## Page
--*--

His new book alphabetically outlines all of the terms and phrases used from the Civil War to the First World War.
"I wasn’t quite sure how to approach writing a reference type book like this. When I got into it I found it quite fun. The challenge was finding a reasonable word limit," Blume said. "It was an opportunity to think about a lot of these big issues. It gave me a perspective I never had before, even though I have studied this period for the better part of my career."
"The stakes were very different," said Blume about 19th-Century diplomacy, "depending on your assessment of the world today."
Blume was not exactly comfortable with word "parallel" when comparing the Spanish-American War and the current Iraq war. There are many variables in the conditions leading up to both wars, Blume said.
"It wasn’t a matter of needing Cuban sugar, or we would die," said Blume. "After all, the weapons were not as destructive during that time."
He did, however, say that patterns in American diplomacy leading up to both wars were similar.
"There was probably an over-emphasis with the threat that the situation posed to the United States," Blume said.

--*--

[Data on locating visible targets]
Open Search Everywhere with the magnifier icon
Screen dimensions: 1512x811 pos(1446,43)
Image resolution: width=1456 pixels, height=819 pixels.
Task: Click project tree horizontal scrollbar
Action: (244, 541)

--*--

## Actions to take
A – List every war that the passage about Blume's book names.
B – Answer these questions from the passage about Blume's book:
(i) In what order does the new book lay out its terms and phrases?
(ii) What did Blume call the challenge in writing the book?
(iii) Which word was Blume not exactly comfortable with when comparing the two wars?
Rely only on the passage about Blume's book, with no outside knowledge.

## Solved problems
A –
- the Civil War
- the First World War
- the Spanish-American War
- the Iraq war

B –
(i) Alphabetically.
(ii) Finding a reasonable word limit.
(iii) "Parallel."